End to 'kafala slavery': Saudi Arabia announces major labour reforms

WION Web Team
NEW DELHI Published: Nov 05, 2020, 04:42 PM(IST)

File photo: An Asian labourer climbs a ladder as he works at the construction site of a building in Riyadh, Saudi Arabia. Photograph:( Reuters )

Story highlights

Saudi Arabia’s Vision 2030 reform plan is a package of economic and social policies designed to free the kingdom from reliance on oil exports.

Saudi Arabia has abolished its controversial Kafala system. The decision was announced on Wednesday by the Kingdom’s Ministry of Human Resources and Social Development.

The ministry said it will remove restrictions tying millions of low-paid and vulnerable migrant workers to their employers, which had often led to abuse and exploitation. Called the Labor Relation Initiative, the reforms will come into effect in March 2021.

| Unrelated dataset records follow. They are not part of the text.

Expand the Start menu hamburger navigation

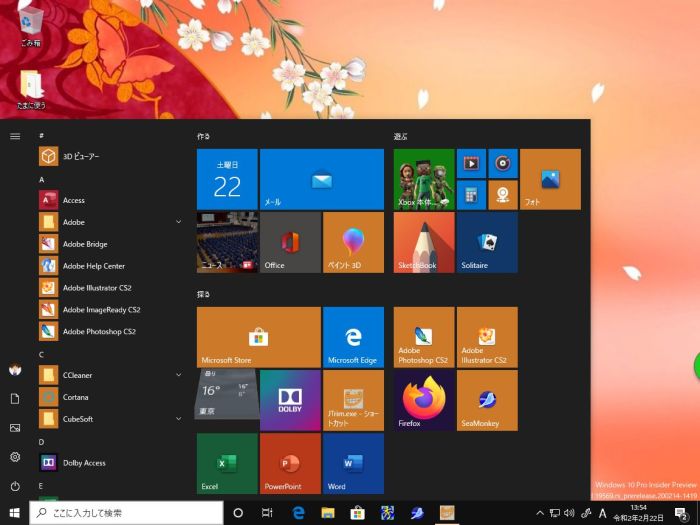15,136
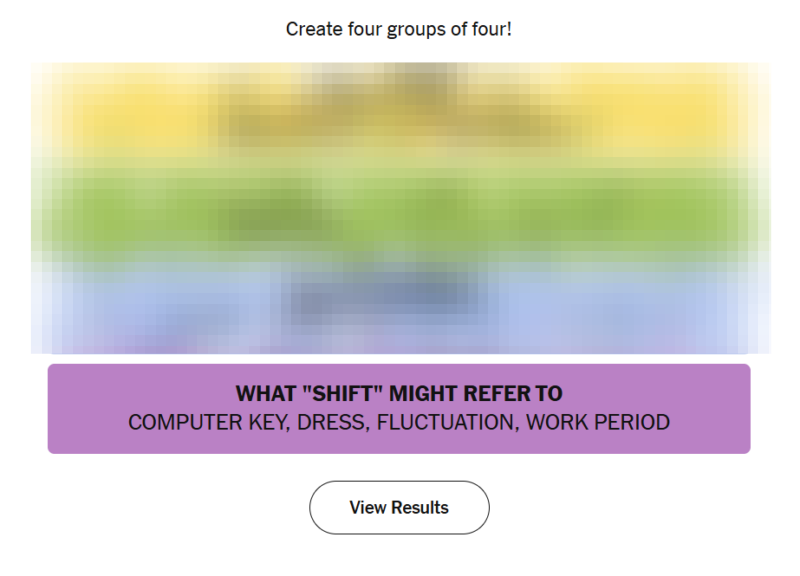The width and height of the screenshot is (800, 576).
Task: Select the purple solved category card
Action: click(x=399, y=408)
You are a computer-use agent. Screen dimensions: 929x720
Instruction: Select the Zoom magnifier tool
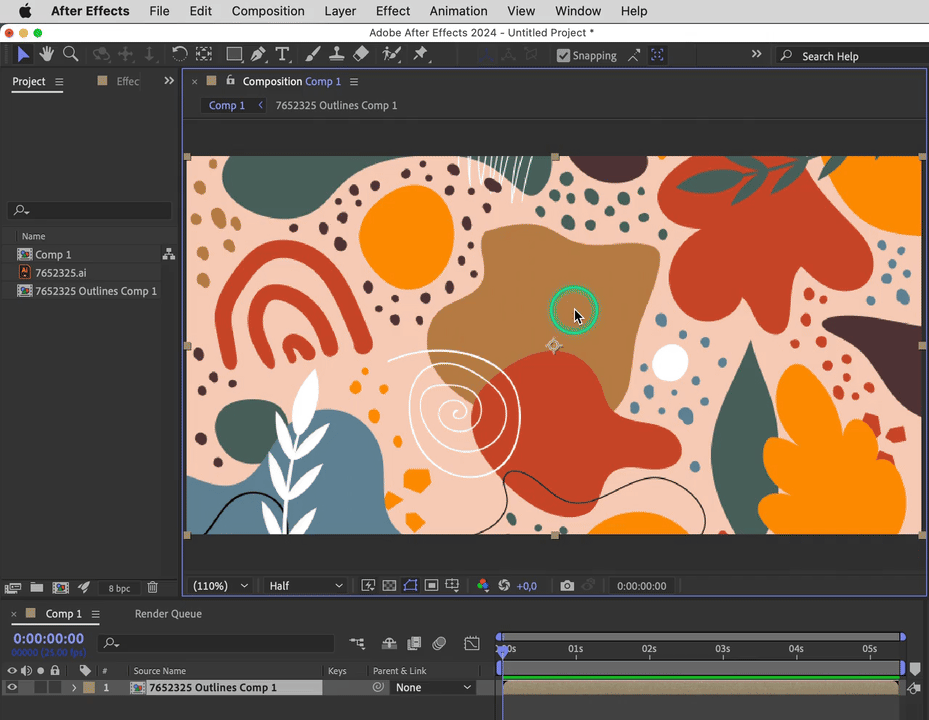(70, 54)
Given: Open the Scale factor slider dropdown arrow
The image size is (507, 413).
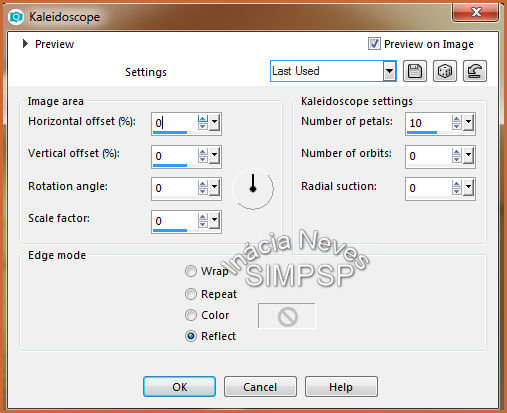Looking at the screenshot, I should coord(214,220).
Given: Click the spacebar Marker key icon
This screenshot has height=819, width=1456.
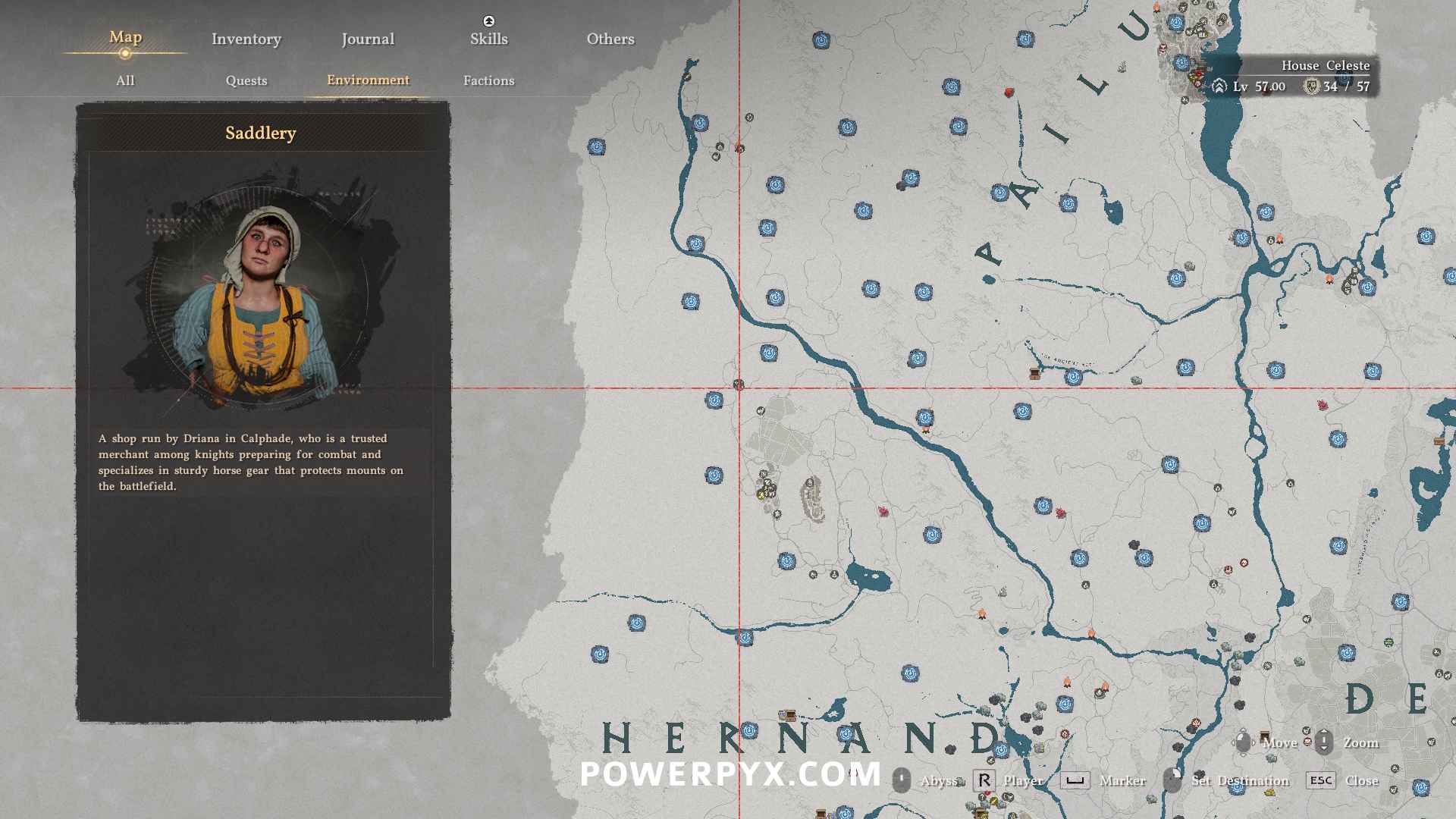Looking at the screenshot, I should [1075, 780].
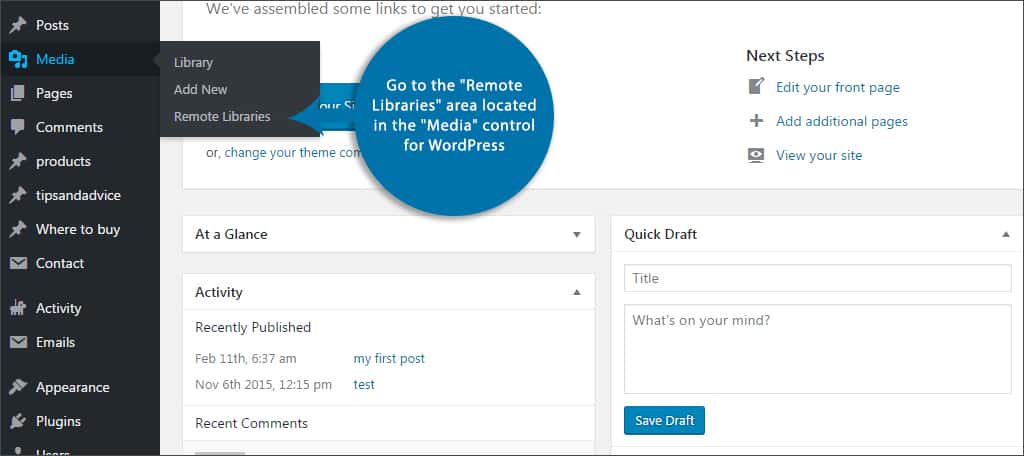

The plans, to take effect in March 2021, aim to make the Saudi labour market more attractive, the deputy minister for human resources said, by granting foreign workers the right to change jobs and leave the country without employers’ permission.

“Through this initiative, we aim to build an attractive labour market and improve the working environment,” Abdullah bin Nasser Abuthunain told reporters.

Saudi Arabia, which chairs the Group of 20 major economies (G20) this year, is seeking to boost its private sector, part of an ambitious plan to diversify its oil-dependent economy.

The move will help attract high-skilled workers and help create more jobs for Saudi nationals, Sattam Alharbi, deputy minister for development of the work environment, told Reuters in a phone interview, adding that hiring would be based on workers’ efficiency.

Saudi Arabia’s Vision 2030 reform plan is a package of economic and social policies designed to free the kingdom from reliance on oil exports.

The currently applicable kafala system generally binds a migrant worker to one employer. Rights groups, including Amnesty International, have been calling on Saudi authorities to end that system which leaves workers vulnerable to abuses.

“The term kafala does not officially exist in Saudi labour laws since more than 20 years ago; however, there were many wrong practices of it that helped breach the contractual relation,” Alharbi said.

The new initiative will base the relationship between employers and workers on a standard contract that should be certified by the government and will allow workers to apply directly for services via an e-government portal, instead of a mandatory employers’ approval.

The ministry aims to certify the contracts of all foreign workers by the end of the first quarter of 2021.